No riots, no fighting, no molotov cocktails. It was quite civilised really, for urban gamers. Check back soon for some vids of the launch I took with me trusty mobile phone. I may swear.
Saturday, October 08, 2005
I quote: "Fucking hell that looks good."
And it does. Thing is, we "hardcore" (I hate that bloody word) think of so much more than aesthetics when buying a game, but for the majority of the game buying public, some snazzy screenshots, a game trailer running on a plasma TV in GAME or a FMV filled advert on Sky One is all it takes to convince.
This is the reality of the market unfortunately. This is why publishers and marketing managers laborously pour over screenshots and footage packs until they get that magic "money shot". The casual market only has a limited time to be convinced - and each game is fighting with a thousand others for attention. The screenshot needs to be right on the money - you only have one chance.
Strange. This logic implies people buy games to stare at them, not play them, but there you go. The challenge is to seduce them with glory visuals, then take their breath away with amazing gameplay. Off you go.
Saturday, October 01, 2005
I'm studying things I've never even considered before. You would expect one or two unusual thoughts and observations. This one's a no-brainer. I always knew Edge was gorgeous. Now, I realise why.
The visual journalism lecture was eye opening for a number of reasons, but most of them gush from Cosmo or GQ. She was getting quite excited by red/black combos, celebrity pictures spread over two pages and Saddam's eyes, which is all well and good. But I sat there thinking - how do I apply this to videogame journalism.
Simple. The same fundamentals apply. Striking images work beautifully, but the magic is in the placement of words. Jay-Z looks great in a suit, but how do you translate that into a four page preview on Gunstar Heroes, or a retrospective look at Manhunt? Bob Dylan looks classic on the front page of the Radio Times, but how do you make Quake 4 look good on Edge?
How do you make a game mag so striking that you see it in an instant, like a pheonix rising from the saturated pile of magazines that litter WHSmith?

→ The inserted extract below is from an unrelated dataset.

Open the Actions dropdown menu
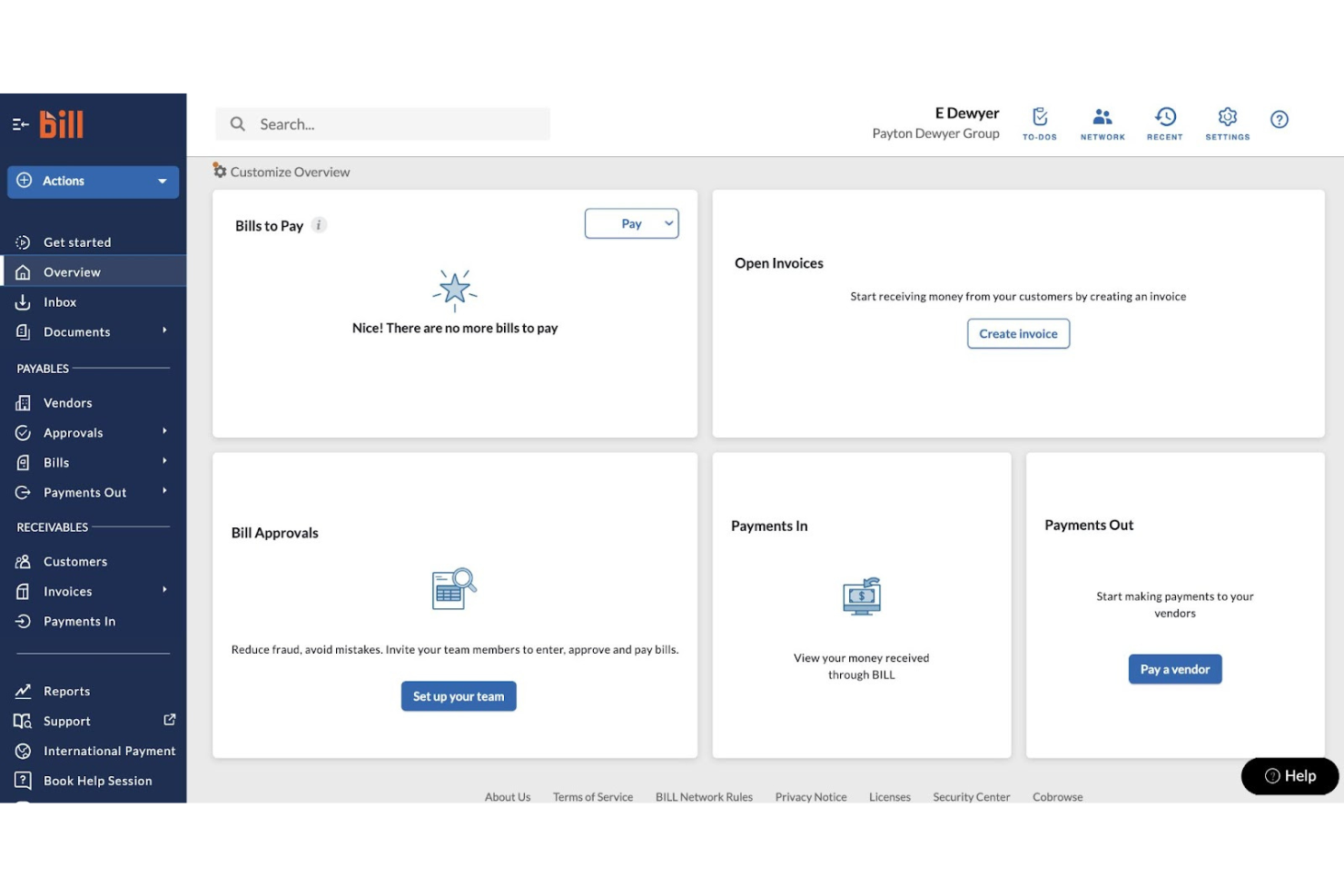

Most videogame magazines look crap. I'm thinking GamesMaster, PC Gamer, anything official. Edge looks and feels beautiful. The Treasure piece this month starts with a skewed colour anime of three characters from Gunstar Heroes. It's dynamic, striking and action packed. But the text is skewed as well.
Edge have an expose on Quake 4. The piece starts on a spread with a black and white render of a gruesome monster and his gun-arm. You can't help but stare. But they wrap the first three pars around the gun. You're staring straight down the barrel.
But this is the best - the Manhunt piece. Anyone who's played the game will know its aesthetic centres on the snuff movie theme. You view the character from some hidden cctv camera. What do they do? Litter the background with televisions showing grainy screenshots of Manhunt. Genius.
Most hacks don't realise the importance of layout and design in a magazine. Hell, I didn't until this week. But it goes hand in hand with every phone call, interview or game test a journalist has to do. The words and the looks are inseperable bedfellows. Without one, the magic under the sheets ceases to exist.
Most game mags simply lump in screenshots and chuck in the text without a care in the world. At least Edge give a shit. This is, after all, about games. We obsess about aesthetics, graphics, design, layout. We commend games that do these things well. Should we therefore not expect the same from our journalism?
P.S: This is not Edge fanboyism. I actually hate the ugly thing.